══ Records provided ══

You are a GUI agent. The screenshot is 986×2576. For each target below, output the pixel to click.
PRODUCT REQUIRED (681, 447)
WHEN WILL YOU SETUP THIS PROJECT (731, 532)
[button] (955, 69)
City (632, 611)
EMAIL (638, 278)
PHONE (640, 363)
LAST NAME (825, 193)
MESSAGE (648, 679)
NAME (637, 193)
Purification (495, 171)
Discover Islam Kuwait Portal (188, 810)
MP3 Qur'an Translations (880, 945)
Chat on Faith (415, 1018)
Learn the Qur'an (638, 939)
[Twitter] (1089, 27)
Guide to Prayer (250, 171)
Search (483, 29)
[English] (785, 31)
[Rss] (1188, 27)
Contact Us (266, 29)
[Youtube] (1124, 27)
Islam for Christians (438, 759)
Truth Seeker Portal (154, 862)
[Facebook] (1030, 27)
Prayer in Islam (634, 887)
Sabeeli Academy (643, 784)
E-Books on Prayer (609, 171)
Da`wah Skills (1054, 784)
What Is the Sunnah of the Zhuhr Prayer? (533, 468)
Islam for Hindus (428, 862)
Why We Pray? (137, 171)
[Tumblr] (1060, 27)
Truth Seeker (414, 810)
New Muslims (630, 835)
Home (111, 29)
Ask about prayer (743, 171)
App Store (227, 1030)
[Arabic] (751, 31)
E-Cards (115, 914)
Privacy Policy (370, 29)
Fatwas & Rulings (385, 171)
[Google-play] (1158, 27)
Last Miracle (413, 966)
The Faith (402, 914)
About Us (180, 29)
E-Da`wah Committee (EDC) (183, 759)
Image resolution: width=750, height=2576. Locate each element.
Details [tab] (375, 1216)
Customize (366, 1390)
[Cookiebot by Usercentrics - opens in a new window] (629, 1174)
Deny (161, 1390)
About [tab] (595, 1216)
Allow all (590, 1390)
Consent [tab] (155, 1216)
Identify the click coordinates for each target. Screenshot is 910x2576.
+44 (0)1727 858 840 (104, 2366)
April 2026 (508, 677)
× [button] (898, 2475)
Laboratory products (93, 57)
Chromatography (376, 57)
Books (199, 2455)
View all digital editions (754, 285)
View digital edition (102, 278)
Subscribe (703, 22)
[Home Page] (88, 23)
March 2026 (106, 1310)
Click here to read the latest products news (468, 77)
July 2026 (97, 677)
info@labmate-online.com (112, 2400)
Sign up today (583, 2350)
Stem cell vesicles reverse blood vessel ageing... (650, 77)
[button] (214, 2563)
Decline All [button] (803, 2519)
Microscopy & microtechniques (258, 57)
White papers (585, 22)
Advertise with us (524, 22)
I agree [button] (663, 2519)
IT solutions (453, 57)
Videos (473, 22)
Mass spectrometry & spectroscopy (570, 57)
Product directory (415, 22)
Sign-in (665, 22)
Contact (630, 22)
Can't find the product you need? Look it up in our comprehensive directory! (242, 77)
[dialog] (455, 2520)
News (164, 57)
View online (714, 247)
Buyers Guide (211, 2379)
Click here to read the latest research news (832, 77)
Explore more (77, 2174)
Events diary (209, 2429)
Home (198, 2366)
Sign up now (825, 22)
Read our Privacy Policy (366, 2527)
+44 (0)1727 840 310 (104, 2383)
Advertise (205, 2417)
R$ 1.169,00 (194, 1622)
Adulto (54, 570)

═══

=== What you should do ===
Say how many lines in the records contain the string "Portal", and say nothing else.

=== Response to this exercise ===
2